Des freins existent aussi quand on évoque la migration d'un fournisseur de cloud à un autre, du fait du non respect des conditions d'interopérabilité ou des surfacturations qu'occasionne la portabilité des données. « Au-delà des freins techniques (qui deviennent très prégnants dès lors qu'on utilise des services de type PaaS, NDLR), les fournisseurs peuvent aussi augmenter les coûts de migration pour renforcer leur position. Cela pourrait être le cas, par exemple, d'une entreprise utilisant volontairement un format de données spécifique afin d'empêcher la portabilité des données d'un client vers un fournisseur de services cloud alternatif », écrit l'Autorité. Un défaut d'interopérabilité qui peut également bloquer l'arrivée d'acteurs de plus petites tailles sur le marché. L'Autorité met en avant l'exemple du stockage objet S3 d'Amazon, devenu un standard de fait dans ce domaine.

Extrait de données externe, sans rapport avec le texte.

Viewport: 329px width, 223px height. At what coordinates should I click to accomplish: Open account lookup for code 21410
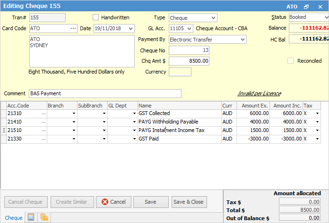[43, 122]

On notera enfin l'appel à la vigilance du gendarme de la concurrence sur les clouds de confiance et la création de co-entreprises dédiées, notamment Bleu (Microsoft, Orange et Capgemini) ou encore SENS avec Thales et Google. « Ces entités peuvent regrouper des entreprises disposant déjà d'importants avantages concurrentiels, limitant, de facto, la capacité d'autres acteurs moins puissants de les concurrencer » écrit le régulateur. L'avis de l'Autorité s'inscrit dans un environnement réglementaire très dynamique avec le Data Act, le DMA au niveau européen ou le projet de loi sur la régulation du numérique actuellement en débat au Parlement. Patrick Chaize, sénateur et vice-président de la Commission des affaires économiques, indique dans un tweet que ce projet de loi prévoit notamment une limitation des crédits cloud à 1 an et comporte des précisions sur les règles d'interopérabilité et de portabilité.